There comes a time...
- Ghirija Jayarraj

- 2 days ago
- 2 min read

There comes a time in a dancer's life where they are made to choose whether they want the title dancer to be part of their identity. This can come with education, career, family circumstances, travel, many things in life..
For me this question has come with age.. I never thought it would ever be a question in my life.. In fact I have refused to even get married because people have said that dancing can not be a main part of my life..
I always wanted to dance. Even in car accidents my first thought would be - not my legs - I need to dance.
All this but then I don't perform.. I believe performance is a different beast and you need a certain level of athleticism to be a professional performing artist. You also need to be able to take the pressures of performance and treat dancing like work. That is something I have consciously chosen not to do.
Dancing is for myself, its always been for myself. And I identified as a dancer because I live in that space.
Until the age of 26 I really knew nothing else. That was my world. It was only after that, that I started to create a world of dance and in that venture I ended up watching other people dance.
Till date I still learn dancing and at least dance once a week. If I don't my body will spasm. However recently I have noticed my body getting tighter, my lower back, my hips, the injuries from the accidents flaring up - and I start to think as I age my body may not allow me to move - UNLESS i take the correct precautions and condition it - or else yes.. I would lose that identity as a dancer and like my mother watch from a far.

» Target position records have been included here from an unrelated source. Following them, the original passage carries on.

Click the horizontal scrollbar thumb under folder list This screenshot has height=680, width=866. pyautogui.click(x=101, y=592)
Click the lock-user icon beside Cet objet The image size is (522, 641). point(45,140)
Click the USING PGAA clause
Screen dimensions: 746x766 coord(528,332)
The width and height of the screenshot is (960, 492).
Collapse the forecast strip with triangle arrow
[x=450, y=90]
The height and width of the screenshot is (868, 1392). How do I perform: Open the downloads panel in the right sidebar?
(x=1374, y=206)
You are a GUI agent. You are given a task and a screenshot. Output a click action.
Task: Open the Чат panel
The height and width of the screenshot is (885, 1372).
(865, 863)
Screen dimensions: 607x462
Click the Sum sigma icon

I think its about taking responsibility for that identity, from eating healthy, to exercising and conditioning the body appropriately and pushing your body the right amount to maintain that flexibility to not over exerting to sleeping and resting and basically taking care of the instrument as it ages.. and most of all.. practicing..
I must admit in the last couple of years I've been slack, I don't practice every day and I don't dance every day. last 3 years - its been very on and off.. especially with theatre and film taking over. But I've realised that my body now has asked me that question.. do you want to keep dancing or no.. and if you do.. prepare me now.
It's a wake up call..
Not that I'm going to be running to Chennai to be part of season but I definitely want to keep dancing, till I'm 80 even if its just in my living room.. I definitely want to do it.